From these considerations you politely abstained. You had, it seemed, moved on. You had seen the cat, identified her as a cat and alerted us to her presence. You failed to see, quite frankly, what else was required of you.
Quite right too. You can have too much of a good thing. I wanted to mention the episode, though, because it was an important first. To my knowledge, that 'Cat!' was your first word other than 'Mama', 'Dada' and 'ta-ta'. This makes it, among other things, your first word with three different phonemes and your first common noun. These are cooler than they sound.
Of course, there will be other cats. Cats, as you will have noticed, are everywhere. As well as being a common sight in suburban gardens like ours, cats have been prominently represented in cultures from the ancient Egyptian to our own. While some of these representations hint at their true nature, cats are often portrayed as friendly and even lovable creatures who regard their human masters with affection.
As your father, it is my duty to warn you that the truth about cats is altogether different.
Top Cat and his lieutenant Benny [not pictured] sought to overthrow humanity and establish the dominion of cats over all the Earth.By the early part of the twentieth century, cats had come to live side by side with humans. In our ever-growing cities, they profited from our new prosperity. Feasting on what fell from our tables, freed from the burden of hunting for themselves, cats grew stronger and their wits were sharpened. Their innate cunning no longer needed for their prey, their wily gaze fell on their human benefactors. New ideas were softly mewled among the trash cans and the fish bones. The humenses is brutes. They keeps all for theyselves. Why not can has catses the Bentleys and the Presidential suiteses?

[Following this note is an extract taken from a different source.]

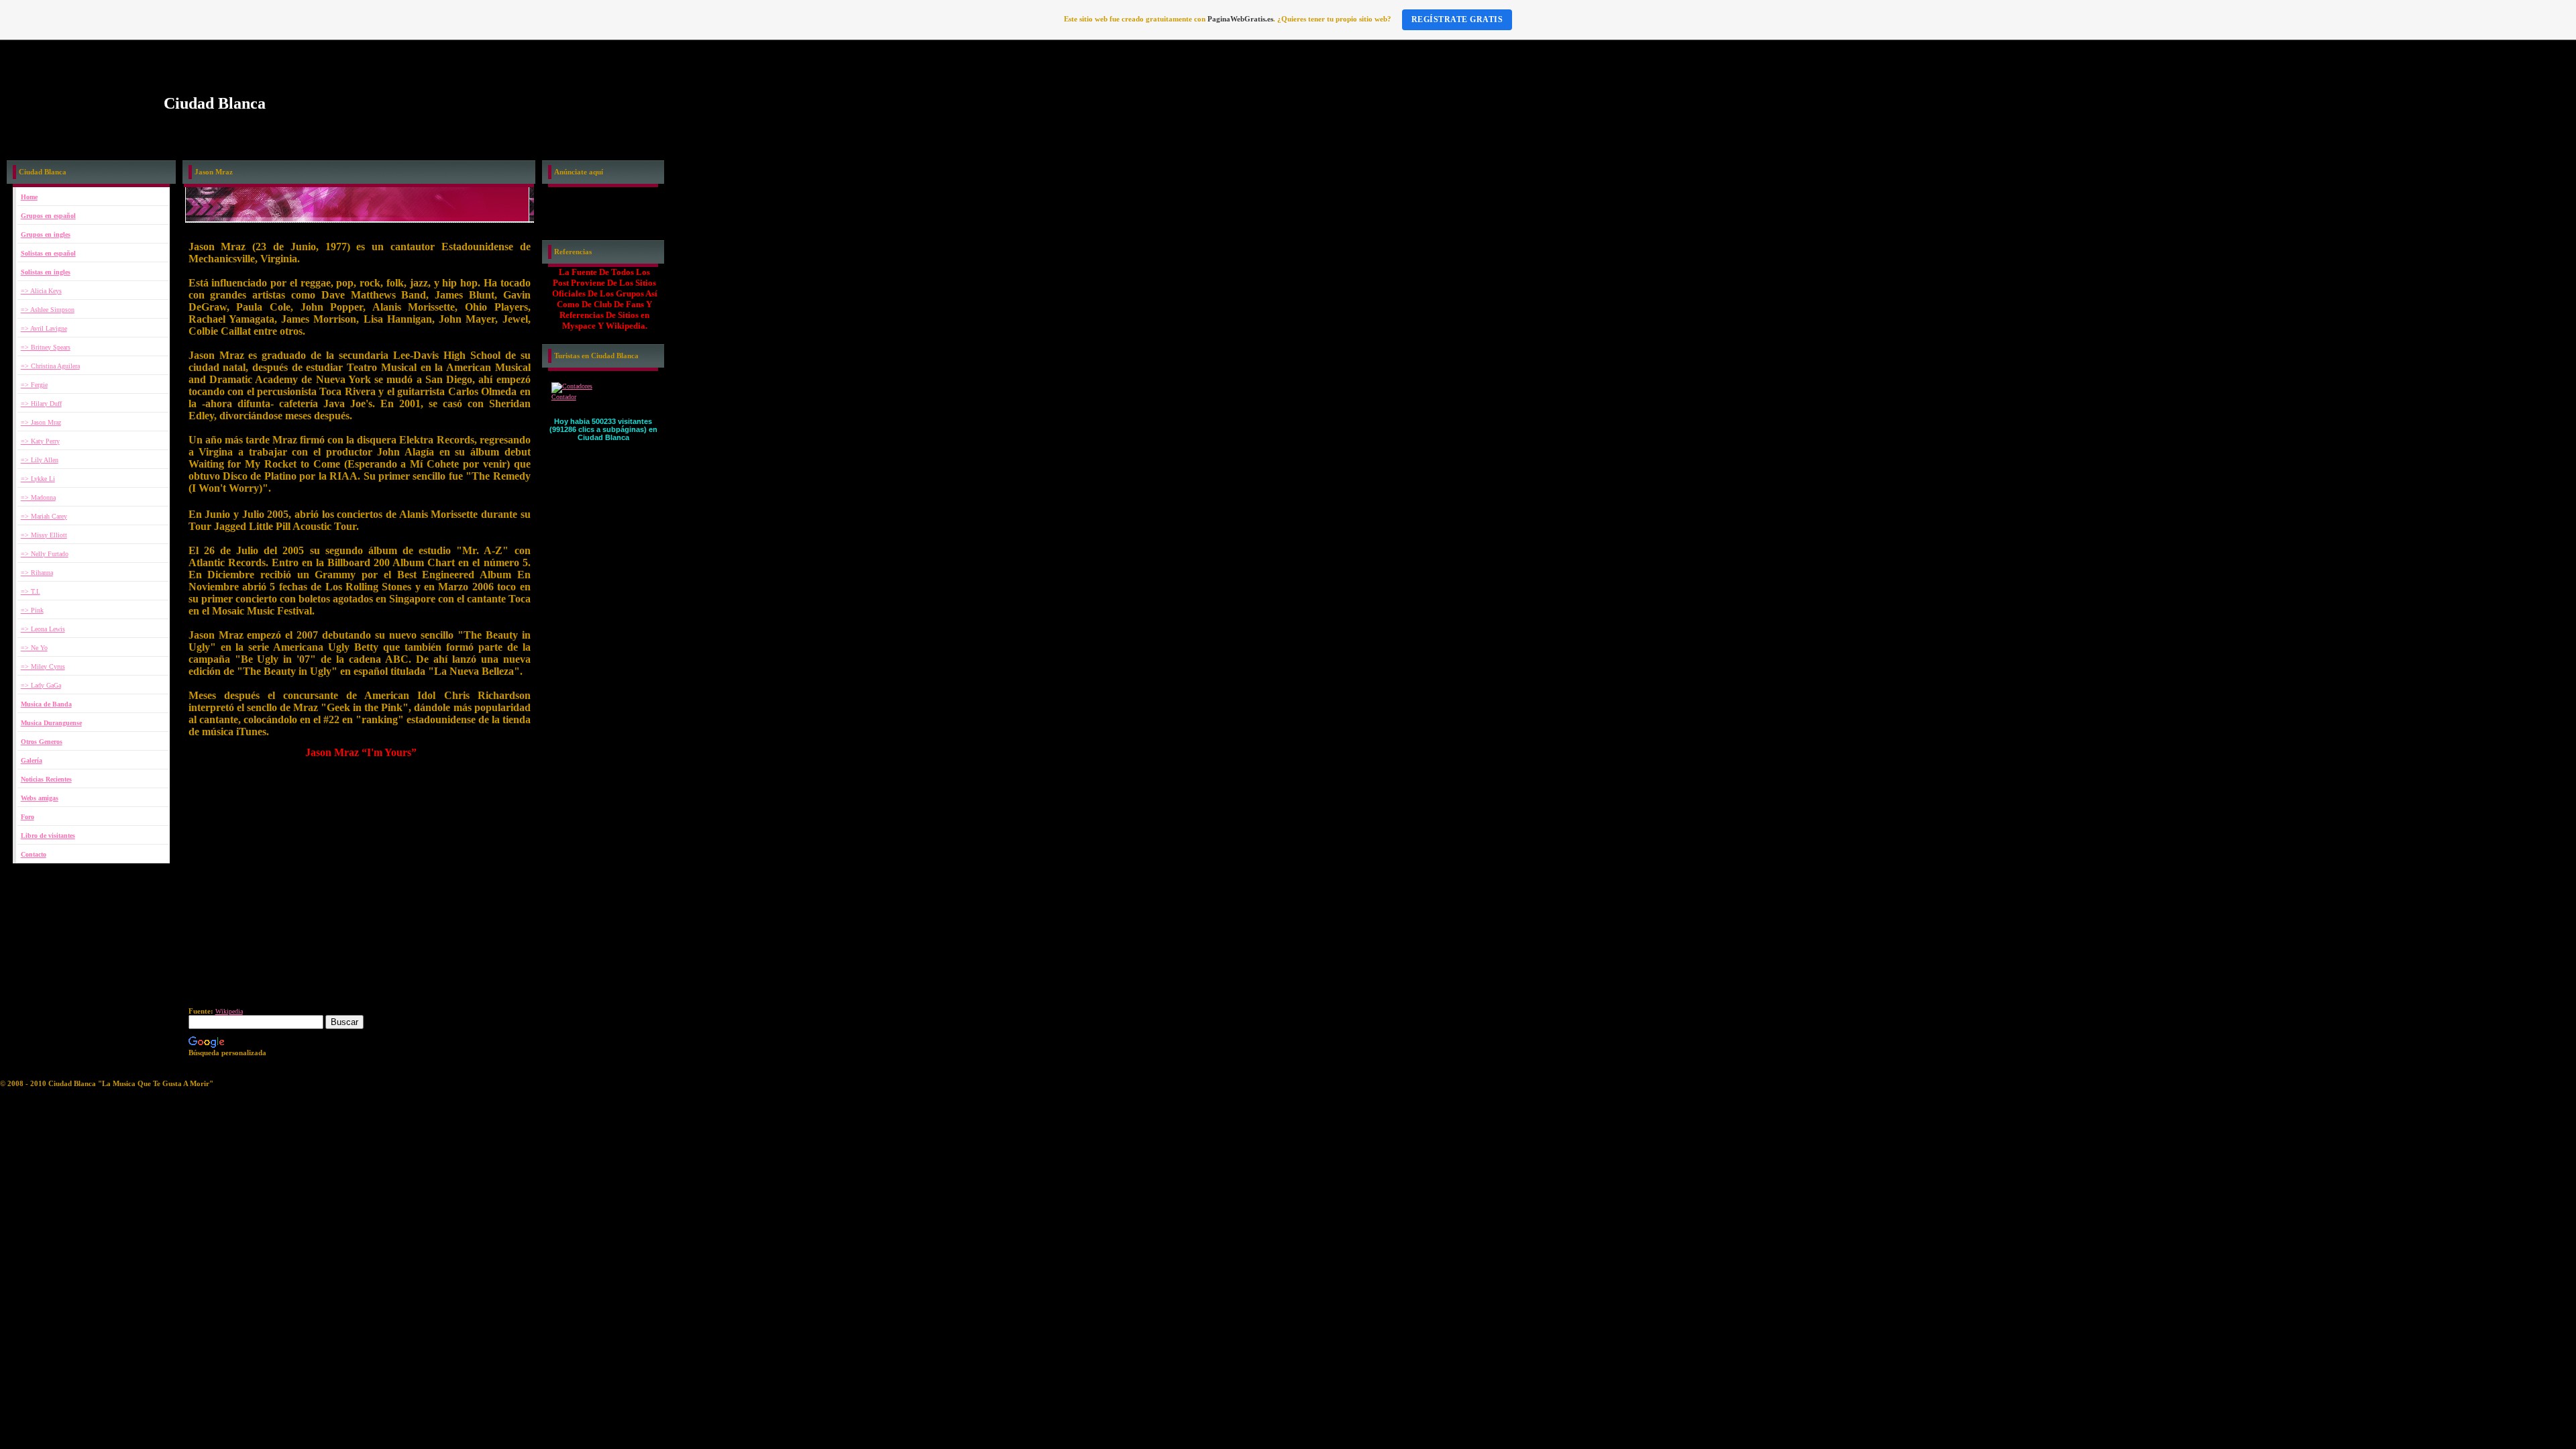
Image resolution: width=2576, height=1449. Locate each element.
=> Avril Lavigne (44, 328)
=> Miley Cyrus (43, 666)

And so they began to plot against us.
When they struck, the blow was swift and cruel. On the night of 19 November 1927, an uprising of cats was seen in cities around the world. In Chicago, they swarmed onto the second floor of Sears, ravaging hundreds of cashmere cardigans. In Buenos Aires, they stormed the Teatro Colón, rushing the stage and overcoming the soprano, whose gown they left in tatters. In London a manifesto was tacked with a claw to the doors of Westminster Abbey.
CATSES IS COMING, it read. DETH TO THE HUMENSES! NOW CAN HAS TREETSES ANY TIME!
Of course, the rebellion was quickly crushed. After all, the cats couldn't use weapons or drive vehicles. Their supply chains were hopelessly compromised because they kept eating the fish before they could be passed to the front line. Before cheering crowds in the Piazza Navona and Times Square, their unrepentant leaders were shot, using machine guns instead of rifles because nobody could get them to stand still.
You might have expected mankind to draw a profound and lasting lesson from the rebellion of the cats. But although many right-thinking parliamentarians around the world agitated for a thorough programme of extermination, the voices of appeasement and weak-minded compromise prevailed.
Certainly, cats were shunned, for perhaps a decade or more, chased from back alleys by housemaids and pelted with stones by young boys. But in time we forgot. Patiently, stealthily, the cats crept back. Today, they live among us again, all but unnoticed. Although Top Cat is rightly reviled, we have witnessed a proliferation of blatantly favourable portrayals of cats in popular culture, culminating in the series of films celebrating the unspeakable Garfield, who has consistently refused to condemn the 1927 rebellion.
I don't say all this to frighten you. I just want you to be vigilant. Observe cats as they go about the world. Note their noiseless comings and goings, their secret language of yawns and stretches. And when something about some particular feline seems suspicious, when you sense the stirrings of sedition in an insolent miaow or an arrogantly arched back, do not be afraid to do your duty to your race.